Hacker News new | ask | show | jobs
by imglorp 4913 days ago
That whole "find -ls | awk" is wicked slow anyway; try wc and xargs...

  $ time find -ls | awk '{s += $7} END {print s}'
  15970582120

  real	0m27.721s
  user	0m1.256s
  sys	0m1.780s

  $ time find | xargs wc -c 2> /dev/null | tail -1
  604260969 total

  real	0m0.332s
  user	0m0.068s
  sys	0m0.204s
3 comments

The standard disclaimer on find | xargs: you should use -print0 and -0 to avoid problems with files with whitespace in their names, i.e.

   $ find -print0 | xargs -0 wc -c 2> /dev/null | tail -1
(Also, many uses of find | xargs can be replaced with -exec cmd {} \; or -exec cmd {} +, e.g.

  $ find -exec wc -c {} + 2> /dev/null | tail -1
although this isn't much faster in this case.)
You sure that's not because of memory swapping? Once warmed up the awk command is much faster for me.

Also, the results are different - though I'm too lazy to figure out why right now :)

You need to filter out directory entries.

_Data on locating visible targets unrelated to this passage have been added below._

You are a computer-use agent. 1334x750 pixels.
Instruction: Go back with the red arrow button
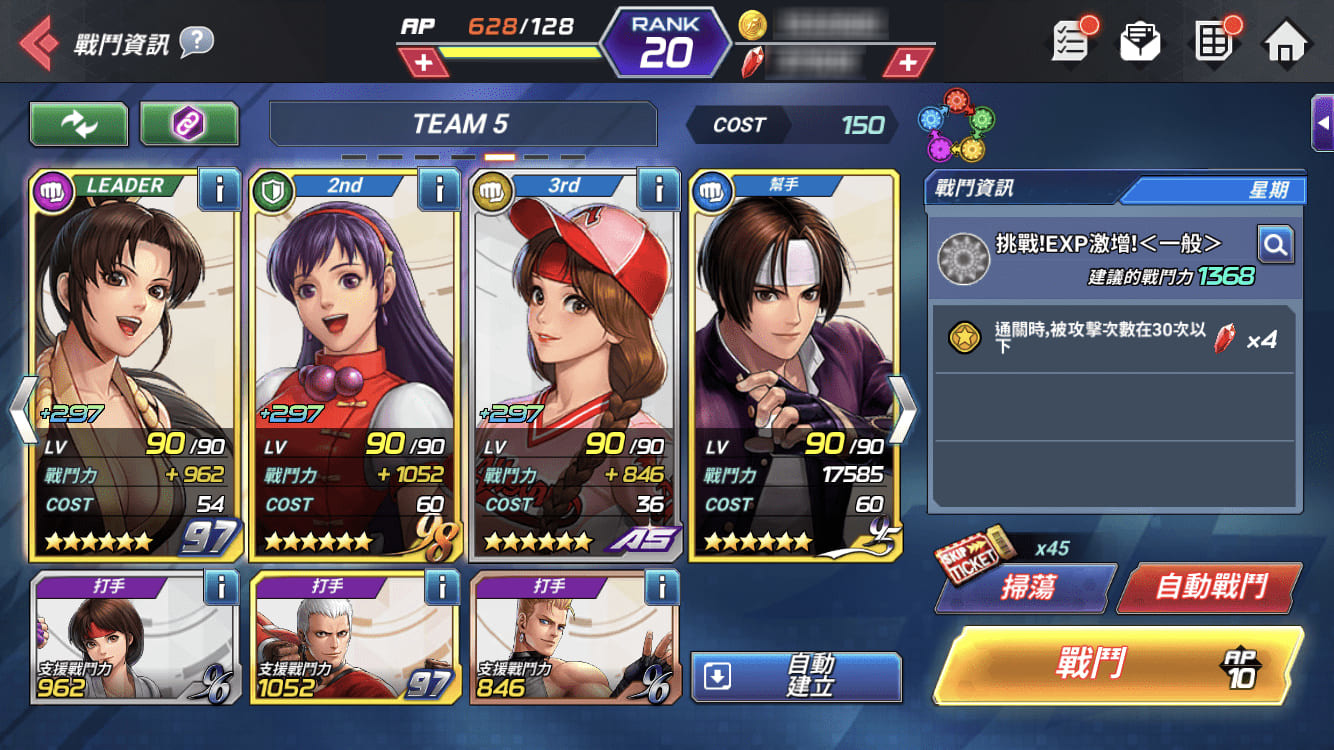coord(38,43)
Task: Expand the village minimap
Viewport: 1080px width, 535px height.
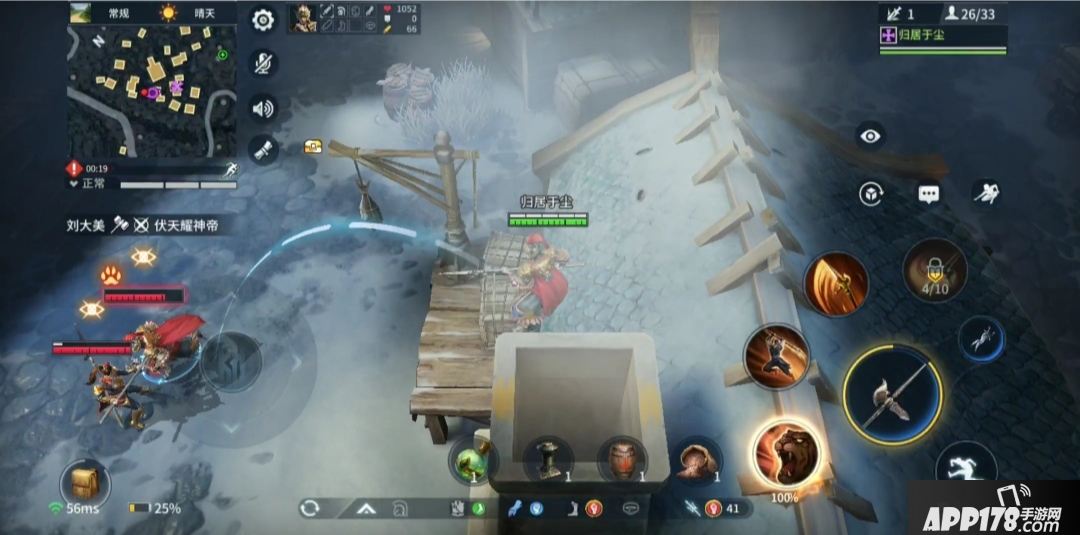Action: 151,91
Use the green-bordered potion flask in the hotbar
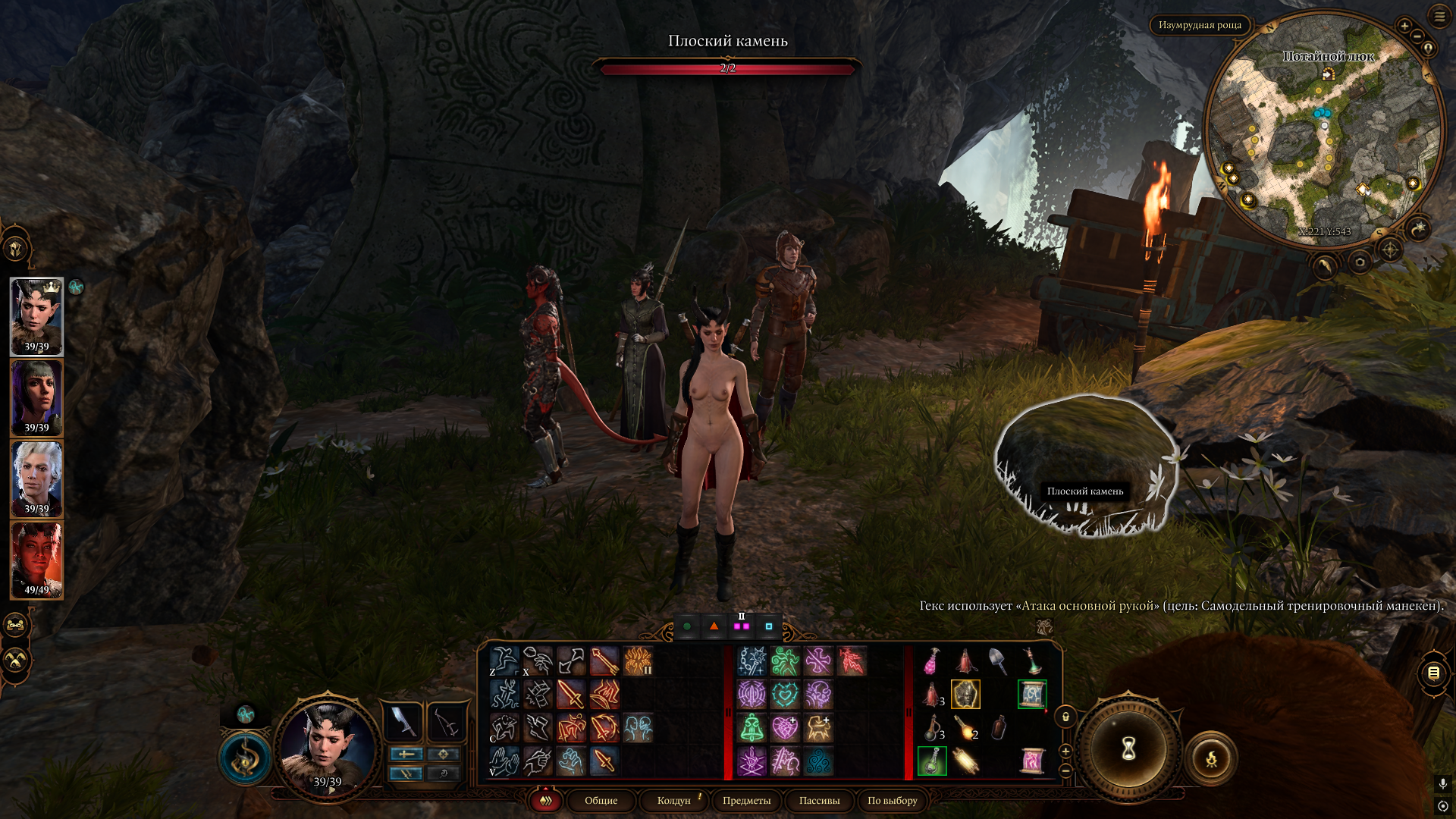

    find -type f -ls|awk '{s += $7} END {print s}'
    find -type f -print0 | xargs -0 wc -c | tail -1
    find -type f -exec wc -c {} + | tail -1
I am not familiar with awk, what's the 's+= $7'? What is the argument 2 passed to wc? Why is the produced output different? What am I missing here?
s += $7 means "add the content of the 7th column to the total"
Makes sense, thanks!